:: Set exercise ::
Rescale the coordinates in the answers of the data entries below, starting with the line that contains "[dialog] (35, 494)" and going on through the line that contains "ご利用ガイド (17, 1131)", both included. Give only those lines again, requests included, with each coordinate multiplied by 0.75 and rounded to a whole number (halves up), and leave the pictures out.

:: Data entries ::
--
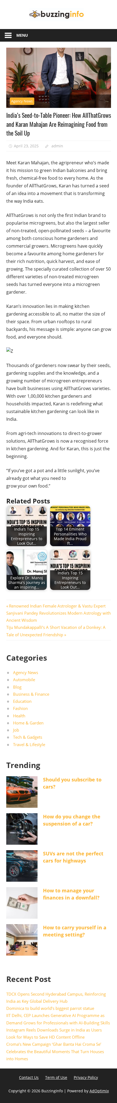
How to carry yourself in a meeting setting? (74, 931)
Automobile (24, 679)
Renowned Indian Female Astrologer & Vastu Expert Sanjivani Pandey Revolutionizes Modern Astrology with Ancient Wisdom (58, 613)
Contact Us (29, 1077)
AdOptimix (99, 1090)
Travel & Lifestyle (29, 744)
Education (22, 701)
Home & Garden (28, 723)
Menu (22, 35)
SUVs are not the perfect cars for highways (73, 857)
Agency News (22, 101)
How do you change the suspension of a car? (71, 820)
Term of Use (56, 1077)
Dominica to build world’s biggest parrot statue (50, 1008)
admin (57, 145)
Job (16, 730)
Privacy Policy (86, 1077)
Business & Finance (31, 694)
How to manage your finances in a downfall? (71, 894)
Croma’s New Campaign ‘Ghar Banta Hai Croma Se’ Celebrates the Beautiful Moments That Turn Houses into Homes (55, 1051)
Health (19, 715)
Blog (17, 687)
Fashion (20, 708)
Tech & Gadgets (27, 737)
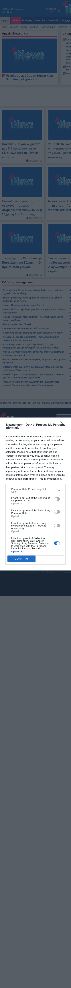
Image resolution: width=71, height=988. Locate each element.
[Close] (63, 425)
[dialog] (35, 494)
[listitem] (35, 490)
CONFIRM (21, 558)
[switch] (57, 499)
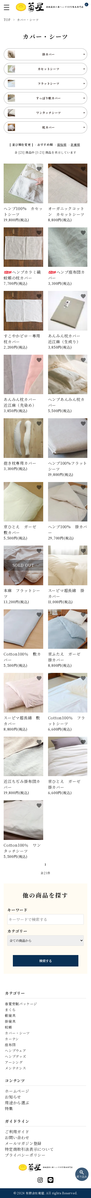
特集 (9, 1108)
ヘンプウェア (15, 1050)
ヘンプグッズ (15, 1056)
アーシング (14, 1062)
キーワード (17, 910)
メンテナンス (15, 1068)
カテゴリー (17, 931)
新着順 (75, 144)
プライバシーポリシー (25, 1155)
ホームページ (17, 1091)
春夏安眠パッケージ (21, 1003)
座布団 (10, 1044)
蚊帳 (8, 1027)
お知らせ (13, 1097)
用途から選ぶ (17, 1102)
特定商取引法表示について (29, 1149)
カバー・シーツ (17, 1033)
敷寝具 (10, 1015)
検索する (45, 960)
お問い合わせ (17, 1137)
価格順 (61, 144)
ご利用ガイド (17, 1131)
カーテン (12, 1038)
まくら (10, 1009)
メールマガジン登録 (23, 1143)
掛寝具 (10, 1021)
--
:: Written solution ::
[dialog] (26, 371)
[listitem] (26, 368)
CONFIRM (16, 419)
[switch] (43, 374)
特集 (7, 831)
ヘンプウェア (11, 788)
ヘンプグッズ (11, 792)
アーシング (11, 797)
キーワード (13, 683)
メンテナンス (11, 801)
カテゴリー (13, 698)
新着順 (56, 108)
プライバシーポリシー (19, 866)
ホームページ (13, 818)
春夏安眠パッケージ (16, 752)
座布団 (8, 783)
蚊帳 (6, 770)
お知らせ (10, 823)
用途から選ぶ (13, 827)
特定商取引法表示について (22, 862)
カバー・シーツ (13, 775)
敷寝具 (8, 761)
検索する (34, 720)
お問い合わせ (13, 853)
価格順 (46, 108)
ご利用ガイド (13, 848)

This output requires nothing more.